- Interactive map of Tranquility Ridge Park
- Type: Watershed Protection Area
- Location: Ringwood and West Milford in New Jersey, United States
- Area: 2,062 acres (834 ha)
- Operator: Passaic County, New Jersey
- Website: Tranquility Ridge Park

= Tranquility Ridge Park =

Park in New Jersey, United States

Tranquility Ridge Park is a 2,062 acre Watershed Protection Area that spans the border of Ringwood and West Milford, New Jersey, United States, and is directly south of the New Jersey-New York State Line. Tranquility Ridge Park is directly adjacent to Sterling Forest State Park in NY, and Long Pond Ironworks State Park in NJ. The area was once part of Long Pond Ironworks, which was developed as an ironworks "plantation" by Peter Hasenclever in 1766, and produced iron for American forces during the American Revolutionary War, the War of 1812, and the American Civil War.
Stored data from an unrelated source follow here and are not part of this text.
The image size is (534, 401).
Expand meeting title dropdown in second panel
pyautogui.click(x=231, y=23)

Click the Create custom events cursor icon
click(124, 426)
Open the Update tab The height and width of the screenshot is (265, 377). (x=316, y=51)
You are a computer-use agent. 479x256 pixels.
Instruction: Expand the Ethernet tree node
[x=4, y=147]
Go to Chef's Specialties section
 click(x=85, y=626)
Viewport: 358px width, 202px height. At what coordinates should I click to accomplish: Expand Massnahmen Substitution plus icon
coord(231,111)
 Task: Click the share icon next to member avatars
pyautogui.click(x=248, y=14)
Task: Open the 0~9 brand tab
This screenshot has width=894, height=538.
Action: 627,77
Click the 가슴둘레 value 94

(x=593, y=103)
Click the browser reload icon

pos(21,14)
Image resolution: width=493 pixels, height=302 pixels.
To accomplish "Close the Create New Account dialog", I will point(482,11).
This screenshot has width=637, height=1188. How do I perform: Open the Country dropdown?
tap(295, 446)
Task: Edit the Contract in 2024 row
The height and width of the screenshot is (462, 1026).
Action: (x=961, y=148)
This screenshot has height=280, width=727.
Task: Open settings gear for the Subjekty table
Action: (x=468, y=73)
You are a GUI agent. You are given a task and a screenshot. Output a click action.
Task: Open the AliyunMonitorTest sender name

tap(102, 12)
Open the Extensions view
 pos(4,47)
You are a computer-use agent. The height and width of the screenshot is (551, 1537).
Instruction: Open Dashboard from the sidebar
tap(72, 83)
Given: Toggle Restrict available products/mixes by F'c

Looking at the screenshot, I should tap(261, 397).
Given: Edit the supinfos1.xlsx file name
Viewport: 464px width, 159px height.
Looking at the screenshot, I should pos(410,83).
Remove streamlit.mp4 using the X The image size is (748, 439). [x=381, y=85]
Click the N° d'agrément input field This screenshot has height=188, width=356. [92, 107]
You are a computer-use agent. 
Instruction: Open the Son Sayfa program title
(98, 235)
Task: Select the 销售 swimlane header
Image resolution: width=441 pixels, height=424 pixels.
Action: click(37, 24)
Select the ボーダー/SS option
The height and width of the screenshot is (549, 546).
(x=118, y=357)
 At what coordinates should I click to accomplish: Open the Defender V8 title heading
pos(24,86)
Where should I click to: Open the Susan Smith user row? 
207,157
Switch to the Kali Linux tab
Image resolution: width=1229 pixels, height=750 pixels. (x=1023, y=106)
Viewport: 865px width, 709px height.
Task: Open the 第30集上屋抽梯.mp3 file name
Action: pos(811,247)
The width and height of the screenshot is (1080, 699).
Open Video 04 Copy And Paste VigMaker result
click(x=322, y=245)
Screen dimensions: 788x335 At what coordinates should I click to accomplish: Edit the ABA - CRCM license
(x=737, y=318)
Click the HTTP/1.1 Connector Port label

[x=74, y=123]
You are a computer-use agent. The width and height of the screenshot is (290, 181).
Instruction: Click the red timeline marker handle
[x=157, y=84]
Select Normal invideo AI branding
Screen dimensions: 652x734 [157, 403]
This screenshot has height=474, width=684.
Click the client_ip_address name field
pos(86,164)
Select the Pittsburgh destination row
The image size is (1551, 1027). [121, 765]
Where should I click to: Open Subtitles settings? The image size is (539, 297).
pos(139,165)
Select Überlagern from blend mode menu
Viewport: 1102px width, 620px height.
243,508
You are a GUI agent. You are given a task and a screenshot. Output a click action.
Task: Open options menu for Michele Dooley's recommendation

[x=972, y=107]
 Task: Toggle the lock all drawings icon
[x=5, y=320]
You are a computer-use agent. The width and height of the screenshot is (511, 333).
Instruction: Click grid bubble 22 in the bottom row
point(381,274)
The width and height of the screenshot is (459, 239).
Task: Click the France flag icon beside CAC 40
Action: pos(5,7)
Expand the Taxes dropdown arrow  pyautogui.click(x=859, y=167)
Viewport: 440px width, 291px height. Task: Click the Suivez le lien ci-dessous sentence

Tranquility Park is managed by Passaic County, and includes a network of trails that connects people to adjacent open space tracts. Among these is the Hasenclever Iron Trail, which connects Ringwood Borough with Greenwood Pond via a historic road that was developed to connect the operations of the Long Pond Ironworks.

With regard to parking and transportation, off-street parking is provided in a nearby parking lot, which is located off Beech Road in West Milford Township at the Highlands Rowing Center. Additionally the site may be accessed by NJ Transit Bus Route 197.